« J’avais un frère fragile. » L’incipit du dernier récit de Jérôme Garcin poigne immédiatement le cœur, par cette confidence comme par l’usage de l’imparfait pour évoquer son cadet, mort du coronavirus en 2021. Laurent était un de ces hommes qui traversent la vie sans faire de bruit, « sa vieille sacoche élimée tenue en bandoulière à la manière d’un bouclier », sirotant des menthes à l’eau à la terrasse d’un café depuis laquelle il « regardait passer les filles » ; un homme qui, remarque son aîné, ne semblait « pas destiné à l’âge adulte », lequel « ne l’avait pas ménagé ». Un grand garçon de 54 ans qu’un invisible mais « insécable cordon ombilical reliait à sa mère » dont il est resté jusqu’au bout « le beau, le terrible, l’irrésistible souci ». Un de ceux qui a peut-être préféré partir plutôt que de retrouver ce « calvaire que la société normée impose aux différents, aux déficients, aux discordants, aux fragiles. » Partir, pour quitter un monde rendu plus inhabitable encore depuis la mort de sa mère, en dépit de l’affection de ses frère et sœur qui avaient pris le relai maternel.
En l’espace de six mois, Jérôme Garcin a vu mourir sa mère puis son frère cadet, l’enfant « fragile » de la fratrie. Pour celui qui a perdu son jumeau, fauché par une voiture, sous ses yeux, à l’âge de six ans, puis son père, mort d’un accident de cheval quelques années plus tard, « c’était trop. Trop vite. Trop tôt. » Quelques mois plus tard il se sent chez lui, au cœur de l’été, « comme un étranger sur une terre inconnue », et poursuit le dialogue avec ses « fragiles » disparus, ou plutôt choisit de nous les présenter, pour les remettre au monde.

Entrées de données

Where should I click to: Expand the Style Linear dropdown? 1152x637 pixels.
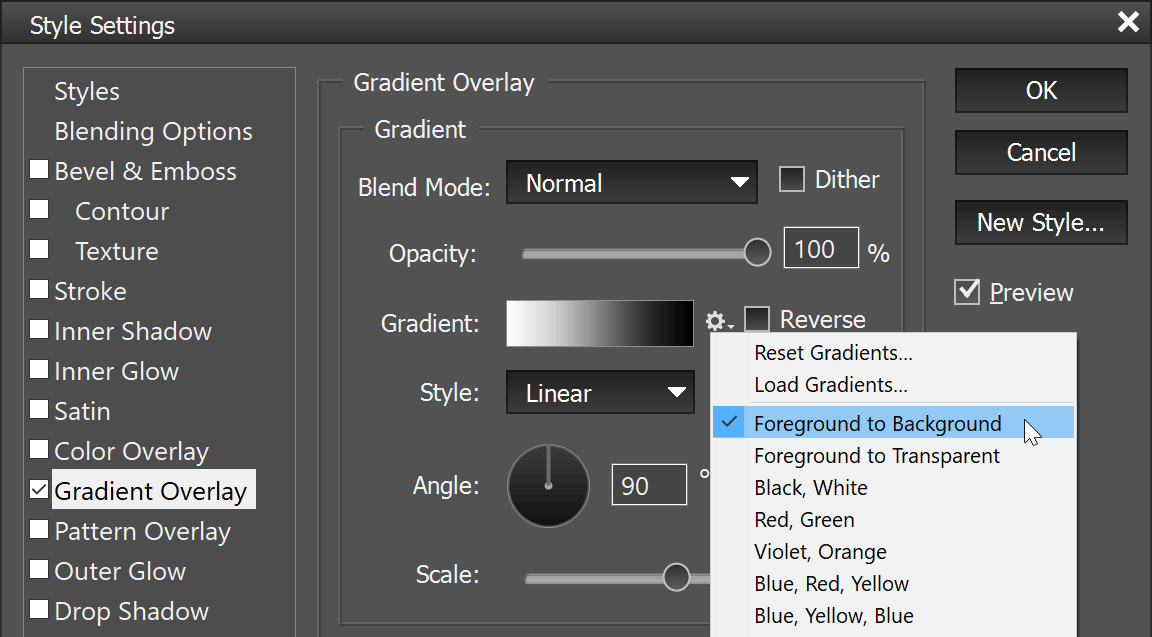click(600, 393)
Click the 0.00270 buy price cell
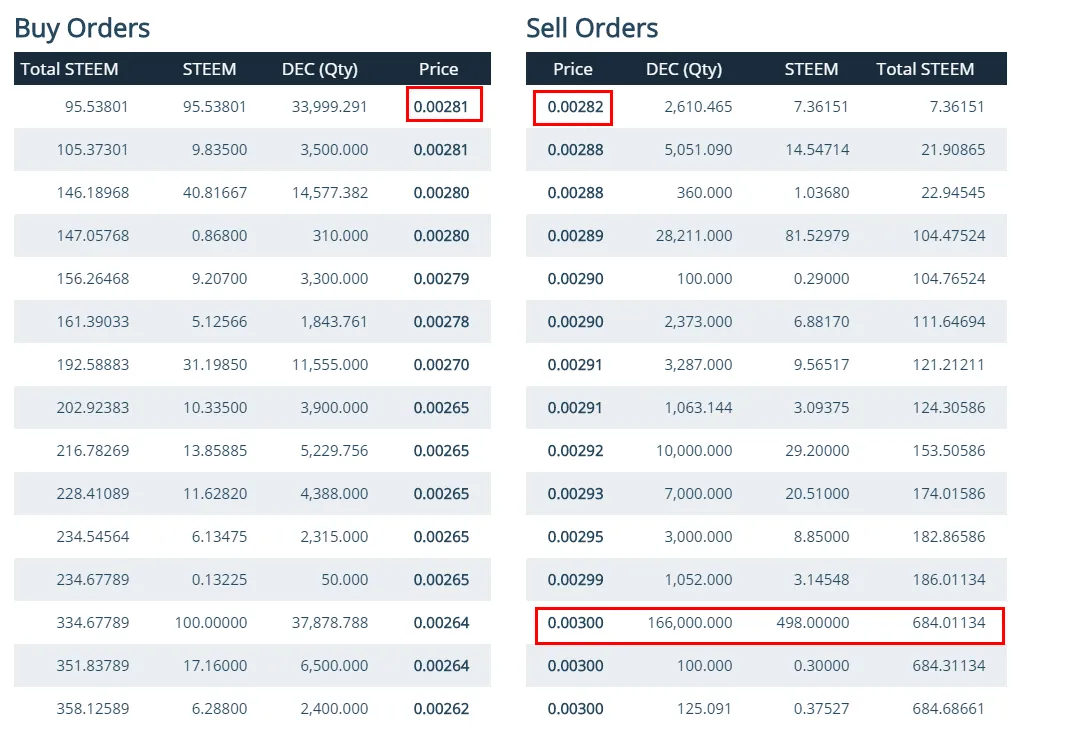The image size is (1073, 743). 441,365
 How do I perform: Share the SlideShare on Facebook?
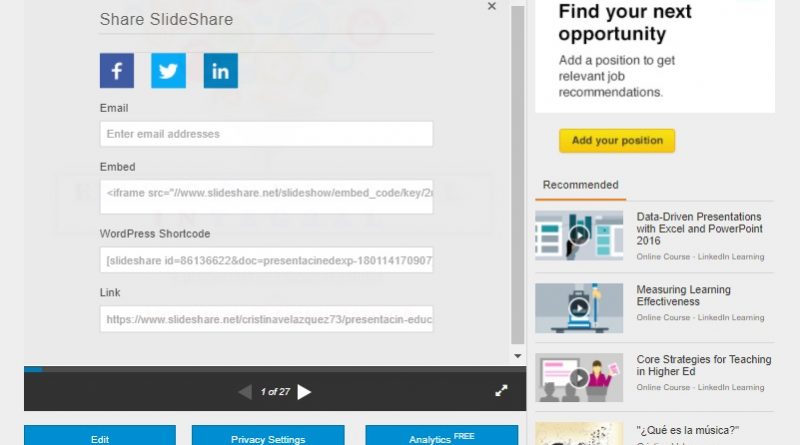(117, 70)
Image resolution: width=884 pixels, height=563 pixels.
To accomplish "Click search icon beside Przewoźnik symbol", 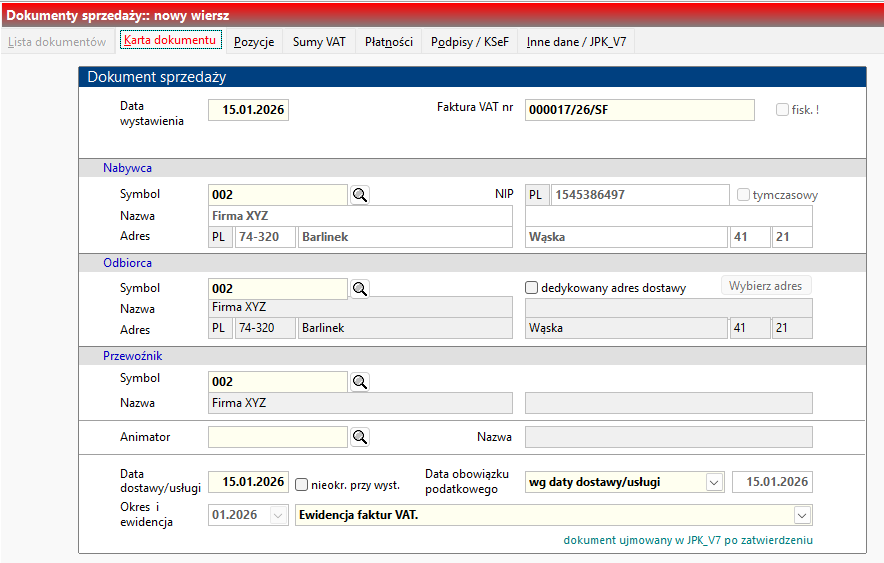I will (360, 382).
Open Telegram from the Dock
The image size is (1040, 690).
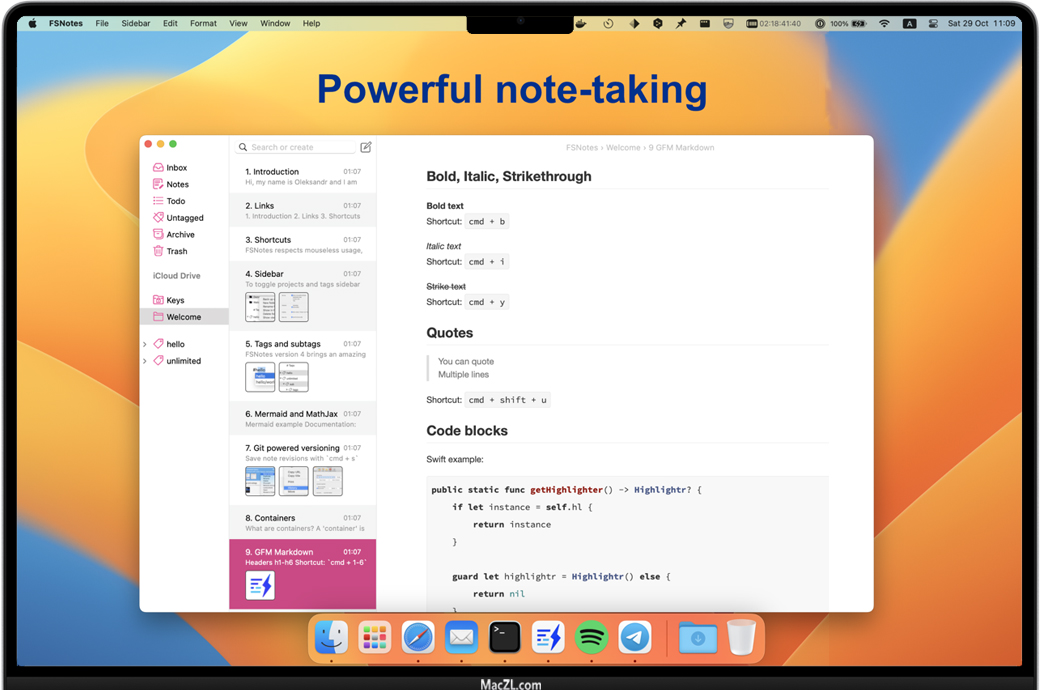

§ Consigne:
Extrayez mot pour mot l'intégralité du texte consacré au récit de Jérôme Garcin sur son frère.

§ Résultat:
« J’avais un frère fragile. » L’incipit du dernier récit de Jérôme Garcin poigne immédiatement le cœur, par cette confidence comme par l’usage de l’imparfait pour évoquer son cadet, mort du coronavirus en 2021. Laurent était un de ces hommes qui traversent la vie sans faire de bruit, « sa vieille sacoche élimée tenue en bandoulière à la manière d’un bouclier », sirotant des menthes à l’eau à la terrasse d’un café depuis laquelle il « regardait passer les filles » ; un homme qui, remarque son aîné, ne semblait « pas destiné à l’âge adulte », lequel « ne l’avait pas ménagé ». Un grand garçon de 54 ans qu’un invisible mais « insécable cordon ombilical reliait à sa mère » dont il est resté jusqu’au bout « le beau, le terrible, l’irrésistible souci ». Un de ceux qui a peut-être préféré partir plutôt que de retrouver ce « calvaire que la société normée impose aux différents, aux déficients, aux discordants, aux fragiles. » Partir, pour quitter un monde rendu plus inhabitable encore depuis la mort de sa mère, en dépit de l’affection de ses frère et sœur qui avaient pris le relai maternel.
En l’espace de six mois, Jérôme Garcin a vu mourir sa mère puis son frère cadet, l’enfant « fragile » de la fratrie. Pour celui qui a perdu son jumeau, fauché par une voiture, sous ses yeux, à l’âge de six ans, puis son père, mort d’un accident de cheval quelques années plus tard, « c’était trop. Trop vite. Trop tôt. » Quelques mois plus tard il se sent chez lui, au cœur de l’été, « comme un étranger sur une terre inconnue », et poursuit le dialogue avec ses « fragiles » disparus, ou plutôt choisit de nous les présenter, pour les remettre au monde.